The report included a study of pain management in the state that raised several critical areas of concern:
- the need for more education about pain and pain management for both patients and health professionals;
- limited knowledge about the etiology of pain;
- limited knowledge of the actual risks and benefits of opioids in the treatment of pain and effective pain management by health professionals;
- lack of attention given to pain management in the curricula of the professional schools;
- the fact that licensure requires no competency in pain management;
- fear among health care providers that they make themselves vulnerable to discipline or legal action when they prescribe opioids and other narcotics for pain;
- the need for the creation of a State Advisory Council on Pain Management, which would be responsible for instituting statewide education efforts for both providers and patients.
OHIO
Building upon the office’s Senior Protection Initiative in May 2003, Attorney General Jim Petro created the Child and Elder Protection Section of the Ohio attorney general’s office in an effort to expand protections for Ohio’s most vulnerable citizens.
The new section, composed of presently existing units from the Corrections Litigation, Crime Victims, and Consumer Protection sections of the attorney general’s office, along with programs currently housed in the Ohio Bureau of Criminal Identification and Investigation, will assist local prosecutors in investigating and trying elder abuse cases, as well as Internet and computer crimes against the elderly.
The office also participates in a program that matches volunteer lawyers from the office with low-income senior citizens or people facing end-of-life issues who are in need of legal services in the area of preparation of wills, durable powers of attorney for health care, and general powers of attorney.
OKLAHOMA
Attorney General Drew Edmondson assigned an assistant attorney general to act as a liaison with the state coalition on end-of-life care for the past four years. This assistant has worked with the Oklahoma Association on Health Care Ethics and the Robert Wood Johnson Foundation-funded Alliance for Better Care of the Dying, in addition to making presentations to state agencies related to health care and to the public on end-of-life care.
As a result, the current governor and immediate past governor endorsed Palliative Care Week in Oklahoma and stood side by side with Edmondson to inform Oklahomans of the importance of advance health care directives.
Recently, the office’s Medicaid Fraud Control Unit prosecuted a nurse for felony caretaker abuse and misdemeanor verbal abuse by a caretaker. The nurse worked the evening shift at a nursing home. One of the patients complained about treatment from the nurse several times. The person holding power of attorney for the patient placed a video camera and monitor in the patient’s room and advised the nursing home administrator of his action. The administrator, likewise, notified the staff of the camera recording events in the patient’s room. Amazingly, the nurse continued to treat the patient in an abusive manner. In addition, an investigation revealed that the nurse had failed to administer pain medication on several occasions during her shifts.
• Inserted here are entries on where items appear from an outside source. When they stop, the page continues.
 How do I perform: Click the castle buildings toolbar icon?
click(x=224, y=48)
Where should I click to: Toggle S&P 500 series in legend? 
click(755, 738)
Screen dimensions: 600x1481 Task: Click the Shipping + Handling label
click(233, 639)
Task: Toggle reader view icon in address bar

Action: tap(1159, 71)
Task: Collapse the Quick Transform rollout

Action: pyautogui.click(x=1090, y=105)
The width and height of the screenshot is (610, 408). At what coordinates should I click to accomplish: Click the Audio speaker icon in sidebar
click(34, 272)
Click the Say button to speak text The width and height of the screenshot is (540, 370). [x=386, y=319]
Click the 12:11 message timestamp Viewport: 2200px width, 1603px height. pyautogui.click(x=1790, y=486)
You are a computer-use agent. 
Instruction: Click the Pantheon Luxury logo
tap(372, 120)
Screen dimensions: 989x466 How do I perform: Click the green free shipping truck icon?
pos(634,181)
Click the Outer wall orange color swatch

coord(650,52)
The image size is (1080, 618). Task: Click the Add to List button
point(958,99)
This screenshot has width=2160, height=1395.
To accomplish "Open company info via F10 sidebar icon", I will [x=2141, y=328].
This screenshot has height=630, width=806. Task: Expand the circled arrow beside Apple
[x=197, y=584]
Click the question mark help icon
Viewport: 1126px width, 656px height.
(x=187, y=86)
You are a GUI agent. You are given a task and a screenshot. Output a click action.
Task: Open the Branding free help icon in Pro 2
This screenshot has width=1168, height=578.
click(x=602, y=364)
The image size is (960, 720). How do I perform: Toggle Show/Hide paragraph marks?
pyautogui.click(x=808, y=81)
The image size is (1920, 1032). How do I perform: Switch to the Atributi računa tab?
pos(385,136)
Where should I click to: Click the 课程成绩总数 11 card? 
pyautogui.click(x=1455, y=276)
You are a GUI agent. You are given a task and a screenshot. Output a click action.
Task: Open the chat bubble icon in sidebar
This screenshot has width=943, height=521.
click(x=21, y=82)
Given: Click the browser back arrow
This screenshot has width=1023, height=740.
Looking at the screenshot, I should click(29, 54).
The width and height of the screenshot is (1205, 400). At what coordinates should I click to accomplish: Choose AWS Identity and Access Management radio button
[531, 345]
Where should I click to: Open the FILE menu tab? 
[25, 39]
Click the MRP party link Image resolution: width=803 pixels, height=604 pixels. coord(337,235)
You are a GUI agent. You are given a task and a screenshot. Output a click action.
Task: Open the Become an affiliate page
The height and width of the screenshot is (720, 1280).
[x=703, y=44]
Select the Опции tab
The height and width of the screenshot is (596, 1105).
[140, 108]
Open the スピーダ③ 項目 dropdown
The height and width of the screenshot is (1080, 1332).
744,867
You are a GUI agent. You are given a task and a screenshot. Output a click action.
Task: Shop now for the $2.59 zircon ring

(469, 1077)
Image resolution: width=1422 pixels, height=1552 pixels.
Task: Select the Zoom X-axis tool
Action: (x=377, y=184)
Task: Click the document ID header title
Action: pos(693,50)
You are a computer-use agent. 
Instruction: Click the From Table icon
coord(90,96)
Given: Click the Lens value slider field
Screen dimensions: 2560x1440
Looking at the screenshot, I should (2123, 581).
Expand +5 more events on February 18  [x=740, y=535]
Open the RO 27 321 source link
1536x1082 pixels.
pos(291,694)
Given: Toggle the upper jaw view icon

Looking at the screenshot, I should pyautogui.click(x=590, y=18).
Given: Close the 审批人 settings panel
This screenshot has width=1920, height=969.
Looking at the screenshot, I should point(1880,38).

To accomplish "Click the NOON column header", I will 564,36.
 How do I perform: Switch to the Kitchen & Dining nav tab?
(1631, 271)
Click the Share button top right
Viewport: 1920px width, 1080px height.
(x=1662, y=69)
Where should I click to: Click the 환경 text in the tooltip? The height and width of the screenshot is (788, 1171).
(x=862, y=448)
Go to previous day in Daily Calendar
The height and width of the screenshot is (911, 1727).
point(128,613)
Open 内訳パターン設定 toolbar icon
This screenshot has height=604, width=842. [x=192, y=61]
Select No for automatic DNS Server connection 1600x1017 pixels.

The nurse waived a preliminary hearing and entered a guilty plea and received a five-year deferred sentence. A condition of her probation is to refrain from employment as a caretaker for the elderly. Her nursing license also was suspended.
Although Oklahoma Attorney General Drew Edmondson focused his year-long presidency of the National Association of Attorneys General on improving end-of-life care and urging his colleagues to take a more active role in protecting terminally ill patients, several of his colleagues are at the forefront of changing state policies and affecting provider and consumer behavior.